__Aim of the task__.
Set down the entries once more, exactly as they are written.

__Extracted entries__.
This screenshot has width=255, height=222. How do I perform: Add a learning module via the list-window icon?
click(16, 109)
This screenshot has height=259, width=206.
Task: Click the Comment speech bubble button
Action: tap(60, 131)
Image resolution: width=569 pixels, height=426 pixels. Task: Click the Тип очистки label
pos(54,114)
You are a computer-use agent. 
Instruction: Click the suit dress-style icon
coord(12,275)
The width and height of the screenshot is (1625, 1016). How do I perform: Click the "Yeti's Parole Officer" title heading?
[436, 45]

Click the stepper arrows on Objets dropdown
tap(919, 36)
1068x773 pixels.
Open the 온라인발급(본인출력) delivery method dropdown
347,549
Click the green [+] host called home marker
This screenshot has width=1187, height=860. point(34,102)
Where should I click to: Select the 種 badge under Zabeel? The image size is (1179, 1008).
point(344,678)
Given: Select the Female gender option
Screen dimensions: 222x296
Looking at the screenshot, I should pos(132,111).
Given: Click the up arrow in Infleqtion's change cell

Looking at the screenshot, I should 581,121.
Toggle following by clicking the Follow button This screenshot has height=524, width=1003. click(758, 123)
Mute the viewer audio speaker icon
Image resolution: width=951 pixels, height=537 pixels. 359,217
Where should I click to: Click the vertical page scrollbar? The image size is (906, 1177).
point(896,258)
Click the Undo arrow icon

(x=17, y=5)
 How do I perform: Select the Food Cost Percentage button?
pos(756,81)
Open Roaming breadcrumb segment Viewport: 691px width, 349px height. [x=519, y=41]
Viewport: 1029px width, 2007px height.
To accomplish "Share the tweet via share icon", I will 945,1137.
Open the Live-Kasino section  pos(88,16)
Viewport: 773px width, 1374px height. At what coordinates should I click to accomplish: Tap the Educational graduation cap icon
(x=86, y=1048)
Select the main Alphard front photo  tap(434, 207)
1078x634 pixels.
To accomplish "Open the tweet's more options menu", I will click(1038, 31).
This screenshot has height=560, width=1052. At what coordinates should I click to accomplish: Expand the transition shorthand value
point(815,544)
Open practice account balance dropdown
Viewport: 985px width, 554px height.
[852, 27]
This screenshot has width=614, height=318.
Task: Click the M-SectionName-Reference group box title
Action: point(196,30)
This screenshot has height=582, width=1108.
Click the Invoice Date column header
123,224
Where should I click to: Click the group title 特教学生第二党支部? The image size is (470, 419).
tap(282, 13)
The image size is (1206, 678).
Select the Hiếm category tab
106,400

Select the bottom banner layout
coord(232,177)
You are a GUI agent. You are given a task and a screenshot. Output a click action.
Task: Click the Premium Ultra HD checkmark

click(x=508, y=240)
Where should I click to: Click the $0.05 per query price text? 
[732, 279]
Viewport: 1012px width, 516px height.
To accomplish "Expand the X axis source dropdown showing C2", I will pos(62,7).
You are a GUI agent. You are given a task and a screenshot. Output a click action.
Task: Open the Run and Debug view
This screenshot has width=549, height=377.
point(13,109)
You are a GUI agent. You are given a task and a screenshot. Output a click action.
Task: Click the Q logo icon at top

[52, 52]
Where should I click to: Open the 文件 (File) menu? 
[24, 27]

__Reply to the exercise__.
This screenshot has width=255, height=222. How do I perform: Add a learning module via the list-window icon?
click(16, 109)
This screenshot has height=259, width=206.
Task: Click the Comment speech bubble button
Action: tap(60, 131)
Image resolution: width=569 pixels, height=426 pixels. Task: Click the Тип очистки label
pos(54,114)
You are a computer-use agent. 
Instruction: Click the suit dress-style icon
coord(12,275)
The width and height of the screenshot is (1625, 1016). How do I perform: Click the "Yeti's Parole Officer" title heading?
[436, 45]

Click the stepper arrows on Objets dropdown
tap(919, 36)
1068x773 pixels.
Open the 온라인발급(본인출력) delivery method dropdown
347,549
Click the green [+] host called home marker
This screenshot has width=1187, height=860. point(34,102)
Where should I click to: Select the 種 badge under Zabeel? The image size is (1179, 1008).
point(344,678)
Given: Select the Female gender option
Screen dimensions: 222x296
Looking at the screenshot, I should pos(132,111).
Given: Click the up arrow in Infleqtion's change cell

Looking at the screenshot, I should 581,121.
Toggle following by clicking the Follow button This screenshot has height=524, width=1003. click(758, 123)
Mute the viewer audio speaker icon
Image resolution: width=951 pixels, height=537 pixels. 359,217
Where should I click to: Click the vertical page scrollbar? The image size is (906, 1177).
point(896,258)
Click the Undo arrow icon

(x=17, y=5)
 How do I perform: Select the Food Cost Percentage button?
pos(756,81)
Open Roaming breadcrumb segment Viewport: 691px width, 349px height. [x=519, y=41]
Viewport: 1029px width, 2007px height.
To accomplish "Share the tweet via share icon", I will 945,1137.
Open the Live-Kasino section  pos(88,16)
Viewport: 773px width, 1374px height. At what coordinates should I click to accomplish: Tap the Educational graduation cap icon
(x=86, y=1048)
Select the main Alphard front photo  tap(434, 207)
1078x634 pixels.
To accomplish "Open the tweet's more options menu", I will click(1038, 31).
This screenshot has height=560, width=1052. At what coordinates should I click to accomplish: Expand the transition shorthand value
point(815,544)
Open practice account balance dropdown
Viewport: 985px width, 554px height.
[852, 27]
This screenshot has width=614, height=318.
Task: Click the M-SectionName-Reference group box title
Action: point(196,30)
This screenshot has height=582, width=1108.
Click the Invoice Date column header
123,224
Where should I click to: Click the group title 特教学生第二党支部? The image size is (470, 419).
tap(282, 13)
The image size is (1206, 678).
Select the Hiếm category tab
106,400

Select the bottom banner layout
coord(232,177)
You are a GUI agent. You are given a task and a screenshot. Output a click action.
Task: Click the Premium Ultra HD checkmark

click(x=508, y=240)
Where should I click to: Click the $0.05 per query price text? 
[732, 279]
Viewport: 1012px width, 516px height.
To accomplish "Expand the X axis source dropdown showing C2", I will pos(62,7).
You are a GUI agent. You are given a task and a screenshot. Output a click action.
Task: Open the Run and Debug view
This screenshot has width=549, height=377.
point(13,109)
You are a GUI agent. You are given a task and a screenshot. Output a click action.
Task: Click the Q logo icon at top

[52, 52]
Where should I click to: Open the 文件 (File) menu? 
[24, 27]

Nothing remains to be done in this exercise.